What this task involves »
I need the lines below from the one with "Task: Click the GENERATESERIES function name" down to the one with "Where should I" reproduced exactly, both ends included, and nothing else.

Exercise input »
++++++++++

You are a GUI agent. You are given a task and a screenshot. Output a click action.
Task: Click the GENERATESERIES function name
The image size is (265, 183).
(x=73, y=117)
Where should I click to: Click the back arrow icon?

++++++++++

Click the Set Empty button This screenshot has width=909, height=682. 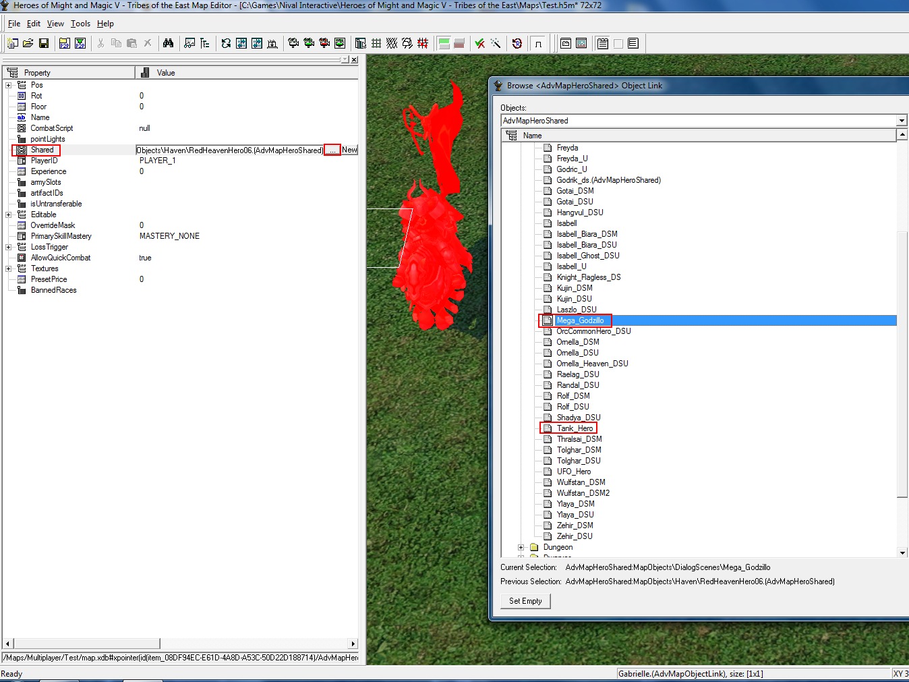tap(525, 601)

++++++++++

Solution to this task »
Task: Click the GENERATESERIES function name
The image size is (265, 183).
(x=73, y=117)
Where should I click to: Click the back arrow icon?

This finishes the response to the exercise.